EXERCISE DIRECTIONS ▸ In the entries below, find the line with "Click the 'New PWA' heading" and the line with "You are a computer-use", then retype both and everything between them exactly. Do not copy the pictures.

GIVEN DATA ▸
===

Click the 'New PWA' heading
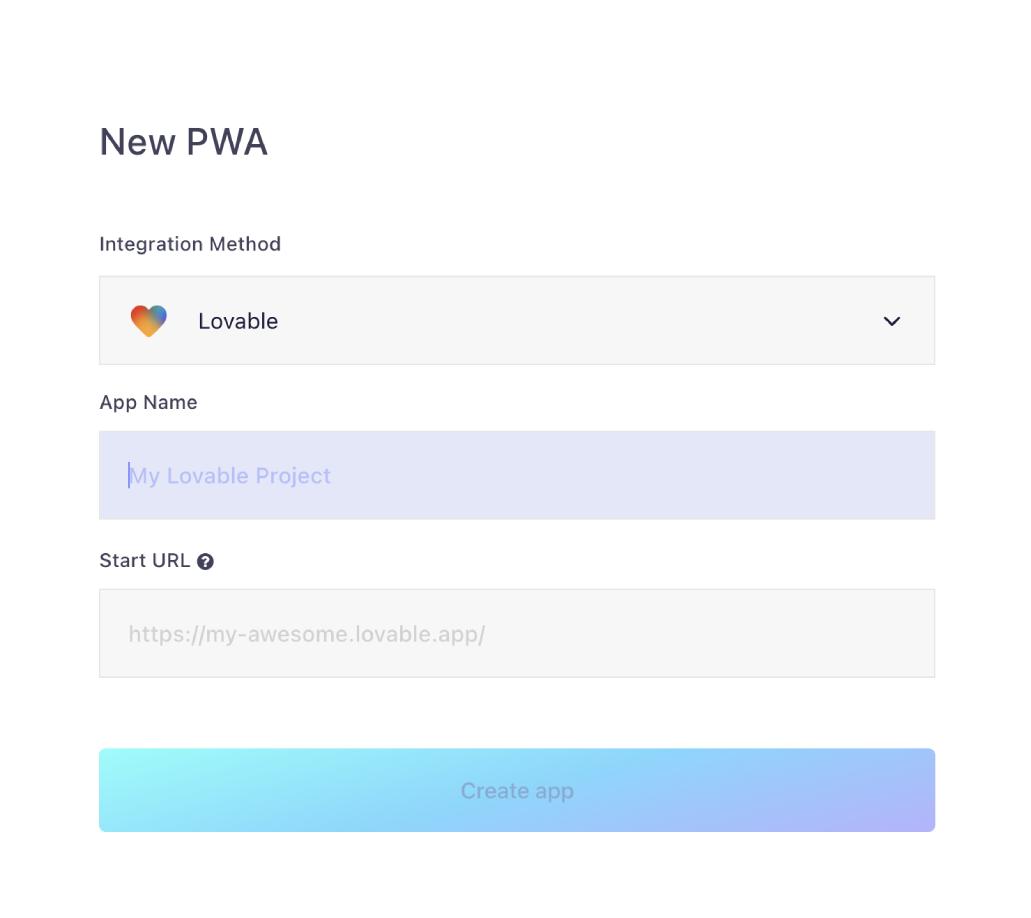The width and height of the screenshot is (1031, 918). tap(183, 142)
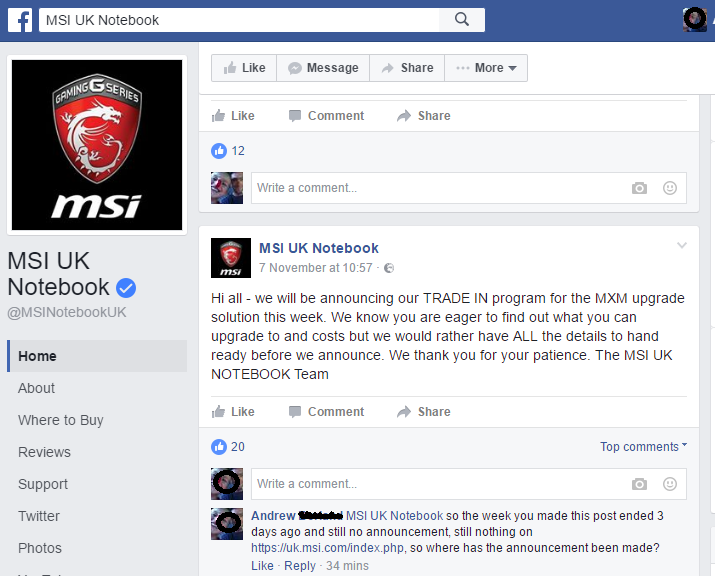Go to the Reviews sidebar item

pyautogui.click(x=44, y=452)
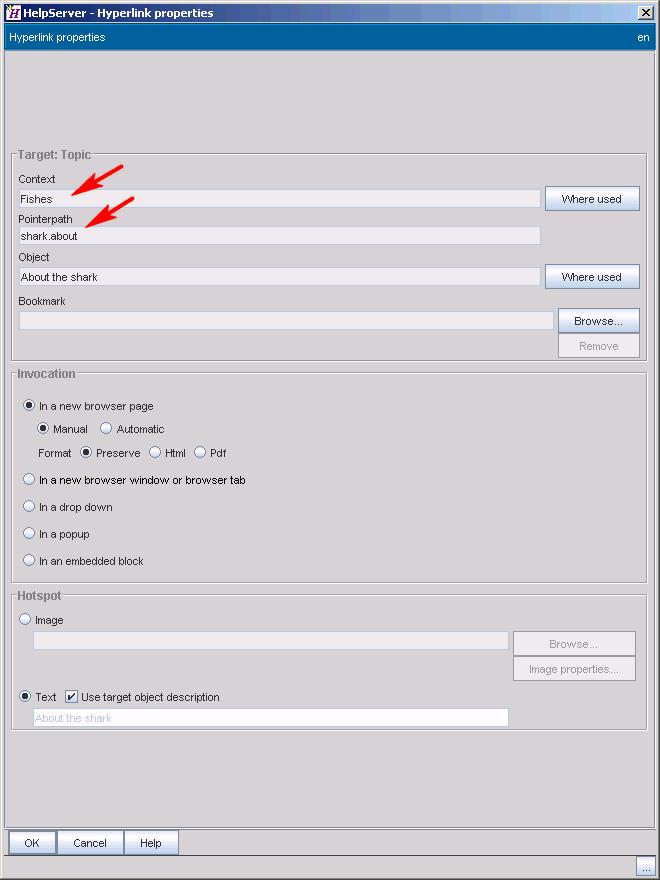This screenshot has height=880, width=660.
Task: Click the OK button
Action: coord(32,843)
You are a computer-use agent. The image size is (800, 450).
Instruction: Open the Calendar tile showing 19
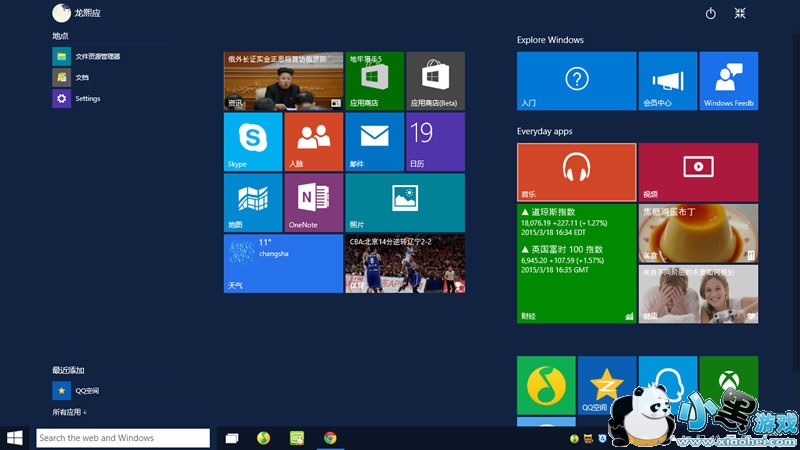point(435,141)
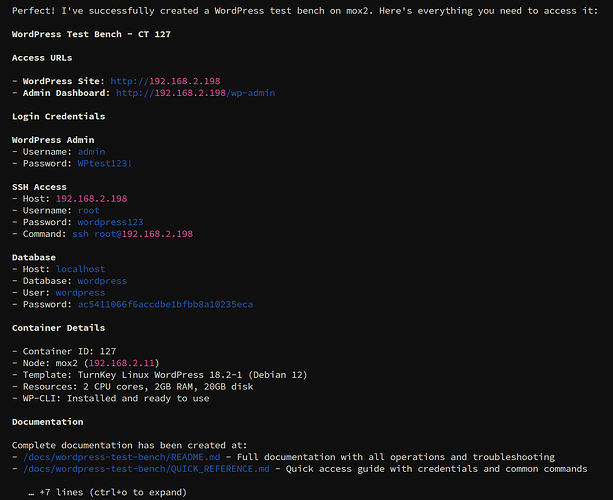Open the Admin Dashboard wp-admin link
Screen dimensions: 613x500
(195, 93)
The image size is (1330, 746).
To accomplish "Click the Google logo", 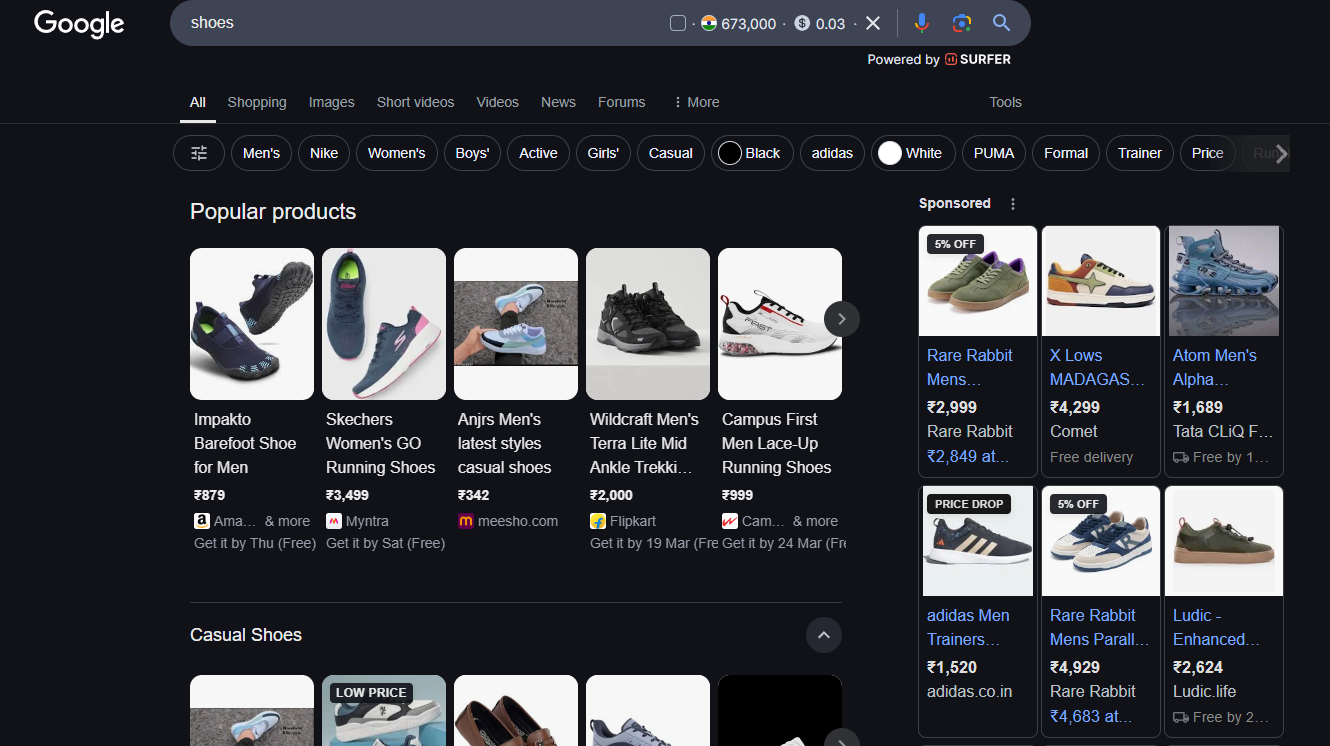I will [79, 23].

===

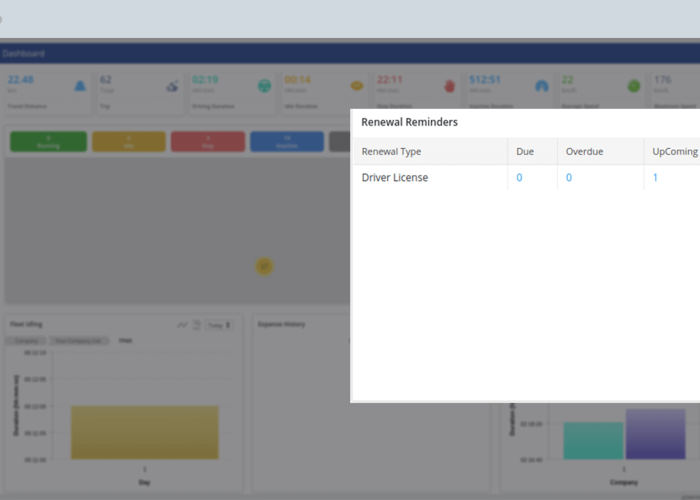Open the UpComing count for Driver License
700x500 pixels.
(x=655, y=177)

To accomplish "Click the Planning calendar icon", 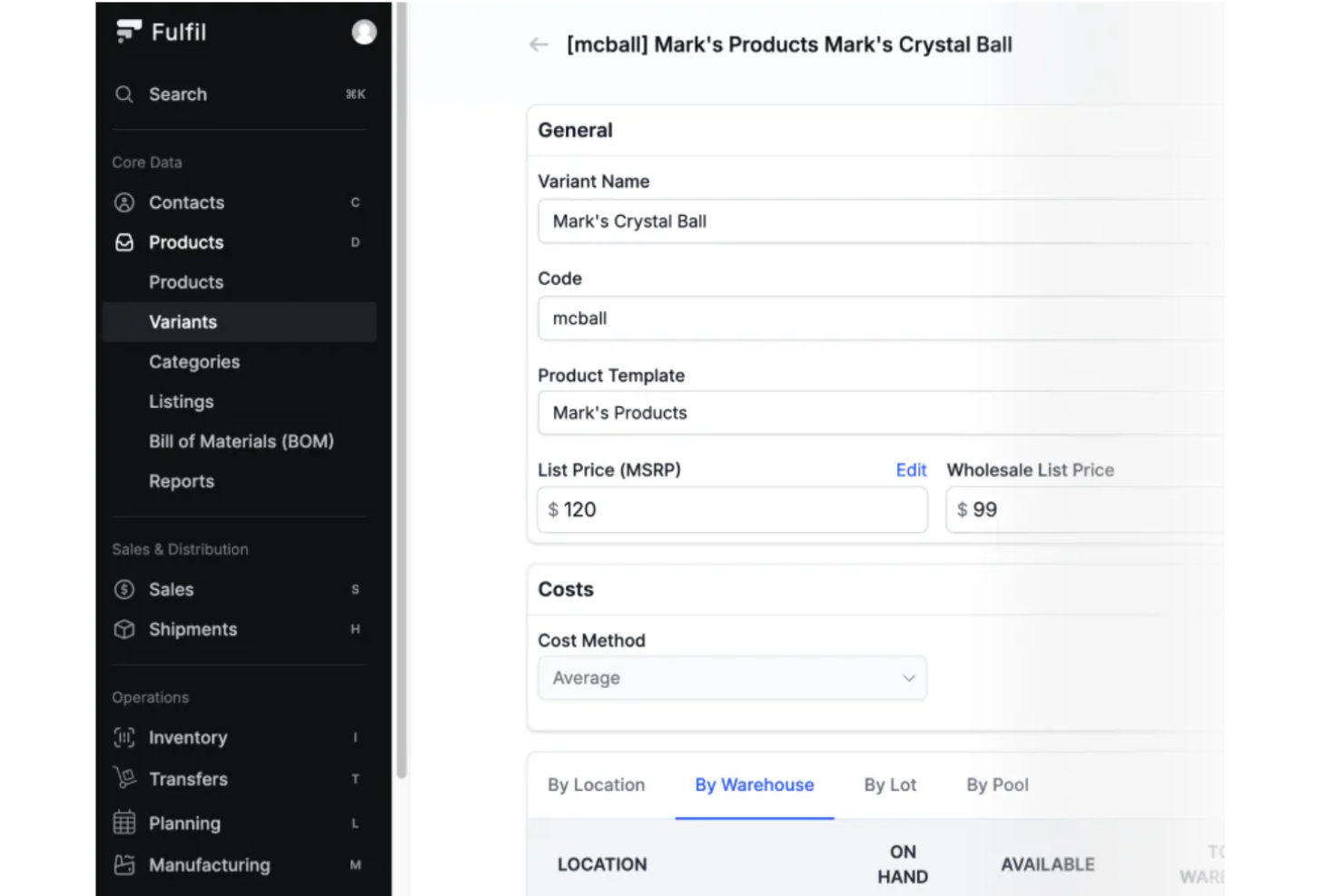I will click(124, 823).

===

YOUR RESPONSE ▸
Click the 'New PWA' heading
The width and height of the screenshot is (1031, 918). tap(183, 142)
Go to the Reviews sidebar item

pyautogui.click(x=44, y=452)
This screenshot has height=880, width=660.
Task: Click the OK button
Action: coord(32,843)
You are a computer-use agent. The image size is (800, 450).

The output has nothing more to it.